#### [INFORMATION SHOWN]
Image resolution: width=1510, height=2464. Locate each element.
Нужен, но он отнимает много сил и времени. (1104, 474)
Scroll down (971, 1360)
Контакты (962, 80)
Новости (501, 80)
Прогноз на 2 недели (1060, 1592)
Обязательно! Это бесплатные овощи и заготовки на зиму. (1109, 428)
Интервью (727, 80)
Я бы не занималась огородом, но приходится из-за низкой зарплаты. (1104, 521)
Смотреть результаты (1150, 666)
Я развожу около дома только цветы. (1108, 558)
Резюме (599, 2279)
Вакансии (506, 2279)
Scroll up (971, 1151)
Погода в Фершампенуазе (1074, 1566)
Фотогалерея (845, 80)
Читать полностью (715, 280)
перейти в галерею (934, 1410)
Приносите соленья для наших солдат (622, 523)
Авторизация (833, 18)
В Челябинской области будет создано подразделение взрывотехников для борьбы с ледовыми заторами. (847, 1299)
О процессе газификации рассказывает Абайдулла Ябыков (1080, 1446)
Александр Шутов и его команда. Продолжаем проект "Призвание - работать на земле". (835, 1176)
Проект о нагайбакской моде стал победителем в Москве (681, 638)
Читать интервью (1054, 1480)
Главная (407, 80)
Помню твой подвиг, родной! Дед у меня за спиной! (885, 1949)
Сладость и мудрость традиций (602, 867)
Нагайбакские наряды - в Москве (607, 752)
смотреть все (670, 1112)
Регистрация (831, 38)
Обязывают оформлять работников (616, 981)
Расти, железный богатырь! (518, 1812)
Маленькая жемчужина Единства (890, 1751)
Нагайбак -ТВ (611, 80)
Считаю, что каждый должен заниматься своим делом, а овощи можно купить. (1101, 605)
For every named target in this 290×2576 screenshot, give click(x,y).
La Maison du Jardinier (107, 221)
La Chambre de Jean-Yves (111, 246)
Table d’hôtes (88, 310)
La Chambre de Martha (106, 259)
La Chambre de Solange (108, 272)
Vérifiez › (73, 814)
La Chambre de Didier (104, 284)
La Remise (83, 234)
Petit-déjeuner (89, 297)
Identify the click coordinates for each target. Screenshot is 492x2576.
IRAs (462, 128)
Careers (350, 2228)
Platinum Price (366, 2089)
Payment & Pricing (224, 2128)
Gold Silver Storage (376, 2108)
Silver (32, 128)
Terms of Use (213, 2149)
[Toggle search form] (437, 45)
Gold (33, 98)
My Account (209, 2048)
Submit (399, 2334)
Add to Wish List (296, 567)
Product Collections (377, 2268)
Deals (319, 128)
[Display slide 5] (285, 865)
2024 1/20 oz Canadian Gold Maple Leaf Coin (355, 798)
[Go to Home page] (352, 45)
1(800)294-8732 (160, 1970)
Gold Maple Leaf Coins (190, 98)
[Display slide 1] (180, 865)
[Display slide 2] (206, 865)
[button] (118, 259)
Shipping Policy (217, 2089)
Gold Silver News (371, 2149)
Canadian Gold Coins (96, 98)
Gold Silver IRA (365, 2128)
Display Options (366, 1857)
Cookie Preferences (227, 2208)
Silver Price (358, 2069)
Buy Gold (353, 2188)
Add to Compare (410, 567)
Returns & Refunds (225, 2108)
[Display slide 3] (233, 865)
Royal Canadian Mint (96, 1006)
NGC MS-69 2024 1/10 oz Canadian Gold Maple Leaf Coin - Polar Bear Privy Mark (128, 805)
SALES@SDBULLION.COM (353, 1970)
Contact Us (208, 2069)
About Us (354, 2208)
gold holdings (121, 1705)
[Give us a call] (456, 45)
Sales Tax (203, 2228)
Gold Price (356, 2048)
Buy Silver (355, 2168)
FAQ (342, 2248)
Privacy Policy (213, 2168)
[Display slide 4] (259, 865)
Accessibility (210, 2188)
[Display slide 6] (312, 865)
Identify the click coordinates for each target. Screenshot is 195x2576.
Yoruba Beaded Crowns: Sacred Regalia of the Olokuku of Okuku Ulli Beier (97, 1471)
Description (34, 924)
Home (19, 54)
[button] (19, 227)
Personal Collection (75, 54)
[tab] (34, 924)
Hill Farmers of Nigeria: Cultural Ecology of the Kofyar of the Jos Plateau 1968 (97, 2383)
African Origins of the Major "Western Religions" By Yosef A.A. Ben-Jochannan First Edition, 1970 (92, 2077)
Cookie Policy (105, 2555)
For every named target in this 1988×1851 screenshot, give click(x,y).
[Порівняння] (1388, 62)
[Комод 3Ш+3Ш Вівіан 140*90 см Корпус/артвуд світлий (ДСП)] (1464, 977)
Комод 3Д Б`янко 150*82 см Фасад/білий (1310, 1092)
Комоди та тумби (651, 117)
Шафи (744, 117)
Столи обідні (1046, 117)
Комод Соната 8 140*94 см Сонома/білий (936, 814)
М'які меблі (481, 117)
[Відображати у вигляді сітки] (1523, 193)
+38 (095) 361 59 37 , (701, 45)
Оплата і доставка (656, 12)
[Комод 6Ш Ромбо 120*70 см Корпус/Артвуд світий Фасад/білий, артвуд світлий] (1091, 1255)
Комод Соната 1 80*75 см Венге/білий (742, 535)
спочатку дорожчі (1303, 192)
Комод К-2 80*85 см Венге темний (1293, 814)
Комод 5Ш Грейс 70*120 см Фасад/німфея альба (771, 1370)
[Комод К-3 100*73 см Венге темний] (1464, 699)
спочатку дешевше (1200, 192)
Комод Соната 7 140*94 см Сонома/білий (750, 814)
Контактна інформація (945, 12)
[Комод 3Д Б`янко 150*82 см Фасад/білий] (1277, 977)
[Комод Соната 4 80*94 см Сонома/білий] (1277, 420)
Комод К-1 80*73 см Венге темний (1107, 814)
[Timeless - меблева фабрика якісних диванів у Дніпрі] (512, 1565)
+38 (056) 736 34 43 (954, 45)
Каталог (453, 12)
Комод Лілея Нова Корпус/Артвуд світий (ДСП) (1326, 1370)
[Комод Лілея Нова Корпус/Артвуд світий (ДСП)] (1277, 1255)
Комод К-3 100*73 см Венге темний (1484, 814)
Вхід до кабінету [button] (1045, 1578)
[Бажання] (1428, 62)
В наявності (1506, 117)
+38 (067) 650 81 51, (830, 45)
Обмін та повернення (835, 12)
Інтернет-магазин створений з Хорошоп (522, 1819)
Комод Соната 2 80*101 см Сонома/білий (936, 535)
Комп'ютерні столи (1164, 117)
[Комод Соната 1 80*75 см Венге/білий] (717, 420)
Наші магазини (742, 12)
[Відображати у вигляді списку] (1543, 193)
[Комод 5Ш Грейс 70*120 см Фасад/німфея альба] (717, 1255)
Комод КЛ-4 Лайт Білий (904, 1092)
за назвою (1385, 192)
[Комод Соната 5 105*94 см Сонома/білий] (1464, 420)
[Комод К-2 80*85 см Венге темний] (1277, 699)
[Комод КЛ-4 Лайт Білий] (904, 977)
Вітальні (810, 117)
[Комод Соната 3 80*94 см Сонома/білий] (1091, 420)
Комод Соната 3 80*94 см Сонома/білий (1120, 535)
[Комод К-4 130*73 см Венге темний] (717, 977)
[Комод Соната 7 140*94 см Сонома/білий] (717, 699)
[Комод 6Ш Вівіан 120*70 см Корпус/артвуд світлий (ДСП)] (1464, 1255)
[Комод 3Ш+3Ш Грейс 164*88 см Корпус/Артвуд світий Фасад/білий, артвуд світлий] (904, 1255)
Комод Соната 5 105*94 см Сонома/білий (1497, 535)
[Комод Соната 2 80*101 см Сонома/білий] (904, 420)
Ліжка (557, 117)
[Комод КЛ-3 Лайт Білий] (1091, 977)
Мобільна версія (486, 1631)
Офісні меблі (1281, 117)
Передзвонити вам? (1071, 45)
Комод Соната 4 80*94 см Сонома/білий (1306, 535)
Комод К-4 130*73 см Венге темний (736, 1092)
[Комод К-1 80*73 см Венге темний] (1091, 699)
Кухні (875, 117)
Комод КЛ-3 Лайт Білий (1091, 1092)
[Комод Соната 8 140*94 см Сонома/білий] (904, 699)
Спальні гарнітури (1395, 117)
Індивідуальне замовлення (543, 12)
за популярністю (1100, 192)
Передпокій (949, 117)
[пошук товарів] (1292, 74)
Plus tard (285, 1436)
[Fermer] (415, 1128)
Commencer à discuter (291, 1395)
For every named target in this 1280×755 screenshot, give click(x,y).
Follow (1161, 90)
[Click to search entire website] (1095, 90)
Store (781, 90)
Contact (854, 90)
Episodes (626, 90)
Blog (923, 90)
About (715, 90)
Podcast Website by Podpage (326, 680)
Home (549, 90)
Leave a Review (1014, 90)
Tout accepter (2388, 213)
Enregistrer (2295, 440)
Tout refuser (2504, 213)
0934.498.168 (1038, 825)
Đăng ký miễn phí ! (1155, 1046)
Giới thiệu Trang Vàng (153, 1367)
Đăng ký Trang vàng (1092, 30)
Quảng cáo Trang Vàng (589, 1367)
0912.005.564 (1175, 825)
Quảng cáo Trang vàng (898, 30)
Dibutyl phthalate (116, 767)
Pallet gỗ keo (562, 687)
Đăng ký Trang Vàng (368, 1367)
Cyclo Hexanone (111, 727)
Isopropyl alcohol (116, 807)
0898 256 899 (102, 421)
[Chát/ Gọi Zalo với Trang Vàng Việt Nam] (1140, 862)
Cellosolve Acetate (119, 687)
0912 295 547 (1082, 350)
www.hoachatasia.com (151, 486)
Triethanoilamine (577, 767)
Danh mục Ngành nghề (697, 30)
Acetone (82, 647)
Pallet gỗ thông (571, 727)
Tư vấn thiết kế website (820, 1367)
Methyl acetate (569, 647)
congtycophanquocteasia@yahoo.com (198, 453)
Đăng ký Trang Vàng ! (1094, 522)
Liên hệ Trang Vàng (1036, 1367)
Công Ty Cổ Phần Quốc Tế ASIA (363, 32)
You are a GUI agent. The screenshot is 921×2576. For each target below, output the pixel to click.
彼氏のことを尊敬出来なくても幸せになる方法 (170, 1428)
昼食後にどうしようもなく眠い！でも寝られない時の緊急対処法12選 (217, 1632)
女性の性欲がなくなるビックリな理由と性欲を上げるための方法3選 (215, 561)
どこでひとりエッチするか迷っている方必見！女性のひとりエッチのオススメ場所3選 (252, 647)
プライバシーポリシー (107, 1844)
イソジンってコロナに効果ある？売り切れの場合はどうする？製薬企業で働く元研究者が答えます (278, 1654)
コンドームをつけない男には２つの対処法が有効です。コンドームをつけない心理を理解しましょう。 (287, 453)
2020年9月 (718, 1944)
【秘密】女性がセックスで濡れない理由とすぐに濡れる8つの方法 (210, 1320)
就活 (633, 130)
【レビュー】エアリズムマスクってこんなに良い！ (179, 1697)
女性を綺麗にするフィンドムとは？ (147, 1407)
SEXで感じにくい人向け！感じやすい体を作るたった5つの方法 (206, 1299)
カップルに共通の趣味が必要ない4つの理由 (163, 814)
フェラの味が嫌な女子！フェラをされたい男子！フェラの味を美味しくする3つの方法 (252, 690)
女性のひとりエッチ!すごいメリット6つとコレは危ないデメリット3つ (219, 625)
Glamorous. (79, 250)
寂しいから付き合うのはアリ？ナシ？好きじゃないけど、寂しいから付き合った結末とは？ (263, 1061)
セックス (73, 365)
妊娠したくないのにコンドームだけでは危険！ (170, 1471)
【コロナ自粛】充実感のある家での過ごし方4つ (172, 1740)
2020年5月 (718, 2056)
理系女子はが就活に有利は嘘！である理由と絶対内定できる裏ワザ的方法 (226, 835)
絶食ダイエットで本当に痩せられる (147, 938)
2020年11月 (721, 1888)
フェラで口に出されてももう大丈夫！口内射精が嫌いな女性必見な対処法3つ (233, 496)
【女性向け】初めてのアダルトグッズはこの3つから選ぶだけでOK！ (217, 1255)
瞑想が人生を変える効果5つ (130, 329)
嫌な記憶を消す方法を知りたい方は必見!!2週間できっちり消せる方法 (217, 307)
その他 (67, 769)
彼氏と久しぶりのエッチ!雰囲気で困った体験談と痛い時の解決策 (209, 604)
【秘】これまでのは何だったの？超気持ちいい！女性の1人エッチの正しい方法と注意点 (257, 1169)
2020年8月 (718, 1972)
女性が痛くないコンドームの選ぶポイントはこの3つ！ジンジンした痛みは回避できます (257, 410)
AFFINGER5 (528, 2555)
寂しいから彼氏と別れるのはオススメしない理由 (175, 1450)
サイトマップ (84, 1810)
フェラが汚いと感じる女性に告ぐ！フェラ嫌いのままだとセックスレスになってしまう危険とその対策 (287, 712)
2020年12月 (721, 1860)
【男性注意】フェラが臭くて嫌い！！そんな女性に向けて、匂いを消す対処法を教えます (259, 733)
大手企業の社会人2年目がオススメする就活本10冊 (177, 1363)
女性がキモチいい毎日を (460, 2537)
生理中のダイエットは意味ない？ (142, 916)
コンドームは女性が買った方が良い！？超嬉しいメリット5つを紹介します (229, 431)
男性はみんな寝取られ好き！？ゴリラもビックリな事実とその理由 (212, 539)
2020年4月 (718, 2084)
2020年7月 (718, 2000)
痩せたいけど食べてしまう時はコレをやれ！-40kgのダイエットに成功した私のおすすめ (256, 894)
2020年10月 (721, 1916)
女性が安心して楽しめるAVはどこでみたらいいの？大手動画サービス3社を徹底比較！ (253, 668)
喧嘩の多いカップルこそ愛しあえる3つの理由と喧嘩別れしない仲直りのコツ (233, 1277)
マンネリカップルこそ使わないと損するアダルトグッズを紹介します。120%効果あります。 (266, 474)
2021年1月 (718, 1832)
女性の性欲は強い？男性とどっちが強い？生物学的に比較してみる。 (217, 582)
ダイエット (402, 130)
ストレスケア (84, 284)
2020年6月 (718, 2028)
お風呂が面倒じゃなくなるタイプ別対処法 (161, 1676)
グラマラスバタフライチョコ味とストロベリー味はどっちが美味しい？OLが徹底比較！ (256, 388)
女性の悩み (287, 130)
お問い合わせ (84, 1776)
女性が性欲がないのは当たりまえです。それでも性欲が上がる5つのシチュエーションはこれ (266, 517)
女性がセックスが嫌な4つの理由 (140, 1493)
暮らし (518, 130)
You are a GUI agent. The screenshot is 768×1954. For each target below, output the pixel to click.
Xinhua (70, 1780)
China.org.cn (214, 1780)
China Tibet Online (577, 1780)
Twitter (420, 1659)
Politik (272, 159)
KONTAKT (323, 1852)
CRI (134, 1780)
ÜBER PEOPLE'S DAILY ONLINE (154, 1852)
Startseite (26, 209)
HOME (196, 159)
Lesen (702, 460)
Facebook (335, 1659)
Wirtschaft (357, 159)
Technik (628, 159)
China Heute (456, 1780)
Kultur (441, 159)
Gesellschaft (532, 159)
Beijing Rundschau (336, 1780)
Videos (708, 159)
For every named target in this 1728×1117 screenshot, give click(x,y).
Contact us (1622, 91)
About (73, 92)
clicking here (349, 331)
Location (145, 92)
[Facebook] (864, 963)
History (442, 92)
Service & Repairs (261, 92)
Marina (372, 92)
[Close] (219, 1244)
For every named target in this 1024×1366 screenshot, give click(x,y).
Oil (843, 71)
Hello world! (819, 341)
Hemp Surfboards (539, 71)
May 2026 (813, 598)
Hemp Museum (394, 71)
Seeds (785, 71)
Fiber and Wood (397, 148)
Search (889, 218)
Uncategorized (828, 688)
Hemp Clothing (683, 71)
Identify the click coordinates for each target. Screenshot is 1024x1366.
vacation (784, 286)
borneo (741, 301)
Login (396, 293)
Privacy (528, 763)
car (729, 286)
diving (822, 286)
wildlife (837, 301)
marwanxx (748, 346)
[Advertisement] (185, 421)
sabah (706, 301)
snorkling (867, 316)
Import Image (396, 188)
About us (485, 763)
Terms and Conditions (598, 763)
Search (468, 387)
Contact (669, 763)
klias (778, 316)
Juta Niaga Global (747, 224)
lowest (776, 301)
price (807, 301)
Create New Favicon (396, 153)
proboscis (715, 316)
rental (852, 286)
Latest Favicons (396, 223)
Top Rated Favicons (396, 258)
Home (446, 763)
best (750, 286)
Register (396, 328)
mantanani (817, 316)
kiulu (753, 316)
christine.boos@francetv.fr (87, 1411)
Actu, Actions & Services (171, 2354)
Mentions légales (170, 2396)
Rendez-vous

#### [THE TASK]
Each line in the records above that contains the word "slide" must be copied.

#### [FINAL ANSWER]
[Display slide 5] (285, 865)
[Display slide 1] (180, 865)
[Display slide 2] (206, 865)
[Display slide 3] (233, 865)
[Display slide 4] (259, 865)
[Display slide 6] (312, 865)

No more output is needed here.